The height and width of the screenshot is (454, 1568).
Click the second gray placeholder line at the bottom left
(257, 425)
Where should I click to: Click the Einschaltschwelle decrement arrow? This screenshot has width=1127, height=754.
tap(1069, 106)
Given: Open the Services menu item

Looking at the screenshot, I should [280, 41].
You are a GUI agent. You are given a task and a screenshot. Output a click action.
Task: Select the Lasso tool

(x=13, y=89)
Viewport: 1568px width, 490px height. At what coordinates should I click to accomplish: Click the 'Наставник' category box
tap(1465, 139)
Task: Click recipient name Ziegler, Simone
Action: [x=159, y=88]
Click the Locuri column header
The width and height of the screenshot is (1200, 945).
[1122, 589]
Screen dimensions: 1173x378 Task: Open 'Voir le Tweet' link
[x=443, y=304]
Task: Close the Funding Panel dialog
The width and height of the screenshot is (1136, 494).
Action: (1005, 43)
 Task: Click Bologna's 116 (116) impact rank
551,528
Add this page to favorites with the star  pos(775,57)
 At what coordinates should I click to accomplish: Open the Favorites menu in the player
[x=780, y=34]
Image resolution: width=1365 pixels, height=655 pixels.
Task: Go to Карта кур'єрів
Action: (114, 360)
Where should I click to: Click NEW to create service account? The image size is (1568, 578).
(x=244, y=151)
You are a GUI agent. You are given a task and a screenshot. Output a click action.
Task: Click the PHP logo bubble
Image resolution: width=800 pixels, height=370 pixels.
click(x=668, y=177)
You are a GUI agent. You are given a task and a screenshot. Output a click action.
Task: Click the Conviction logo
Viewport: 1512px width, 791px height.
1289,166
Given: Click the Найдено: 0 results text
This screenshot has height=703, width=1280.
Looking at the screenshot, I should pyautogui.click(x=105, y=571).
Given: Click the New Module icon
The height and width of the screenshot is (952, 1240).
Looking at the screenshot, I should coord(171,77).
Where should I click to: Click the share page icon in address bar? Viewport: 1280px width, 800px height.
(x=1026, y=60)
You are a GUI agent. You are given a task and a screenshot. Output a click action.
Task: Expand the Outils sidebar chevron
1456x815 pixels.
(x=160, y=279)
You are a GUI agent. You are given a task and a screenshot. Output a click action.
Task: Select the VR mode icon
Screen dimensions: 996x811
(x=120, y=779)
* * *
Co zrobić
Powtórz bez żadnych zmian wiersze rekordów powyżej, od ich początku aż po wiersz zawierający „tap(1069, 106)”, łącznie z tym wierszem.

Odpowiedź pisemna
The height and width of the screenshot is (454, 1568).
Click the second gray placeholder line at the bottom left
(257, 425)
Where should I click to: Click the Einschaltschwelle decrement arrow? This screenshot has width=1127, height=754.
tap(1069, 106)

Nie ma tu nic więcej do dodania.